Problem Set 3, Problem 1 Write the algorithm closestKeyBefore. It uses the same idea as BinarySearch.
When you do question 1 you will see that the complexity is Θ(log(n)). Proving this is not hard but is not part of the problem set.
When you do question 1 you will see that closestElemBefore, closestKeyAfter, and closestElemAfter are all very similar to closestKeyBefore. Hence they are all logarithmic algorithms. Proving this is not hard but is not part of the problem set.
Method | Log File | Lookup Table |
---|---|---|
findElement | Θ(n) | Θ(log n) |
insertItem | Θ(1) | Θ(n) |
removeElement | Θ(n) | Θ(n) |
closestKeyBefore | Θ(n) | Θ(log n) |
closestElemBefore | Θ(n) | Θ(log n) |
closestKeyAfter | Θ(n) | Θ(log n) |
closestElemAfter | Θ(n) | Θ(log n) |
Our goal now is to find a better implementation so that all the complexities are logarithmic.

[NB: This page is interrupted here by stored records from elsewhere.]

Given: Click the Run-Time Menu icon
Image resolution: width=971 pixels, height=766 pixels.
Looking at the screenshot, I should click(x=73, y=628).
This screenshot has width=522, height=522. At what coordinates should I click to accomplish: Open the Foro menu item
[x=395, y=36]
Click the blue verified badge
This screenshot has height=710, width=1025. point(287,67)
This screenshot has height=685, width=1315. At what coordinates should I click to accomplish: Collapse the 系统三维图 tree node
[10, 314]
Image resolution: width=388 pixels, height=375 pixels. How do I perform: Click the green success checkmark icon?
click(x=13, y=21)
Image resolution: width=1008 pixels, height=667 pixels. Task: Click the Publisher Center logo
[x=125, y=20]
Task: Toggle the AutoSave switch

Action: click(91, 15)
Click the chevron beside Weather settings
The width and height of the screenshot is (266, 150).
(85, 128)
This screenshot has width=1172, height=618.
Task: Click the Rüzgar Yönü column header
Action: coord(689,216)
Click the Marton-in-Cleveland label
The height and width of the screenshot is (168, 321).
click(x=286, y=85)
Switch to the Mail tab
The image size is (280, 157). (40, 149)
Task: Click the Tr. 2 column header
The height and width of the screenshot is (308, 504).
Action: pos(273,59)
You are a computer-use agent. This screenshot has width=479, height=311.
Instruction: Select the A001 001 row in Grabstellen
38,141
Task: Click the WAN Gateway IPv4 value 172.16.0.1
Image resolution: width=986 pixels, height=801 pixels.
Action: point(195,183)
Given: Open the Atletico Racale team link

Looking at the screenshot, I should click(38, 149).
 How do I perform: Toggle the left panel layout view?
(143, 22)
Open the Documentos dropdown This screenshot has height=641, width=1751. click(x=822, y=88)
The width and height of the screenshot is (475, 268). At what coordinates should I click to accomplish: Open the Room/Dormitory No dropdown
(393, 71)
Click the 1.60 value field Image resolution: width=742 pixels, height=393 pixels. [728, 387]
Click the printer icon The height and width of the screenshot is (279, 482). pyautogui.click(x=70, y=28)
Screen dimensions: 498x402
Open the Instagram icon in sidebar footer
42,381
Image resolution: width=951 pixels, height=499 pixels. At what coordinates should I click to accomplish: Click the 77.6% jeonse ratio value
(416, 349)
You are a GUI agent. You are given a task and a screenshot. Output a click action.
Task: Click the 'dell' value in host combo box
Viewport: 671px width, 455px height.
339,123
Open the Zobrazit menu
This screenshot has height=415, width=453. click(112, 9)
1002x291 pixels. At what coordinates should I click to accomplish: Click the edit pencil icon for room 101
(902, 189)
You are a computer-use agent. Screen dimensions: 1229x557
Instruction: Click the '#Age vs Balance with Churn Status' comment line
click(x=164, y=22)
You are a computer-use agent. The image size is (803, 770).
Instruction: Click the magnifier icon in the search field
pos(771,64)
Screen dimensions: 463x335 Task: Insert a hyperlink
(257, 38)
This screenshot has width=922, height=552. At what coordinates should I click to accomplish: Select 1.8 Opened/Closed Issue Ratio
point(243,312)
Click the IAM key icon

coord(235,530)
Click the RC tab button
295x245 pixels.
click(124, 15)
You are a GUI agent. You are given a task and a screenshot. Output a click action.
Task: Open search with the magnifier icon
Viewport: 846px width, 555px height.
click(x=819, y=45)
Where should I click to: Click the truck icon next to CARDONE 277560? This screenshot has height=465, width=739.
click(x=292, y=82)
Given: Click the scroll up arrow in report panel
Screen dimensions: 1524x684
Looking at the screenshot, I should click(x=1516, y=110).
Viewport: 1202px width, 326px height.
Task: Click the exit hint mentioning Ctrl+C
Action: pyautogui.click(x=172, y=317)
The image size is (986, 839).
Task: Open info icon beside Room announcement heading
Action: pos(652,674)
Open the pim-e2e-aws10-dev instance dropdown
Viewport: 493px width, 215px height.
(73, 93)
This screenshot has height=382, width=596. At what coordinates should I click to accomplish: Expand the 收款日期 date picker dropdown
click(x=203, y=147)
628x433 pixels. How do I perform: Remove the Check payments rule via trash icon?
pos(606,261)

This will require us to shift from vectors to trees.
This section gives a simple tree-based implementation, which alas fails to achieve the logarithmic bounds we seek. But it is a good start and motivates the AVL trees we study in 3.2 that do achieve the desired bounds.
Definition: A binary search tree is a tree in which each internal node v stores an item such that the keys stored in every node in the left subtree of v are less than or equal to the key at v which is less than or equal to every key stored in the right subtree.
From the definition we see easily that an inorder traversal of the tree visits the internal nodes in nondecreasing order of the keys they store.
You search by starting at the root and going left or right if the desired key is smaller or larger respectively than the key at the current node. If the key at the current node is the key you seek, you are done. If you reach a leaf the desired key is not present.
Do some examples using the tree on the right. E.g. search for 17, 80, 55, and 65.
Homework: R-3.1 and R-3.2
Here is the formal algorithm described above.
Algorithm TreeSearch(k,v) Input: A search key k and a node v of a binary search tree. Output: A node w in the subtree routed at v such that either w is internal and k is stored at w or w is a leaf where k would be stored if it existed if v is a leaf then return v if k=k(v) then return v if k<k(v) then return TreeSearch(k,T.leftChild(v)) if k>k(v) then return TreeSearch(k,T.rightChild(v))
Draw a tree on the board and illustrate both finding a k and no such key exists.
It is easy to see that only a couple of operations are done per recursive call and that each call goes down a level in the tree. Hence the complexity is O(height).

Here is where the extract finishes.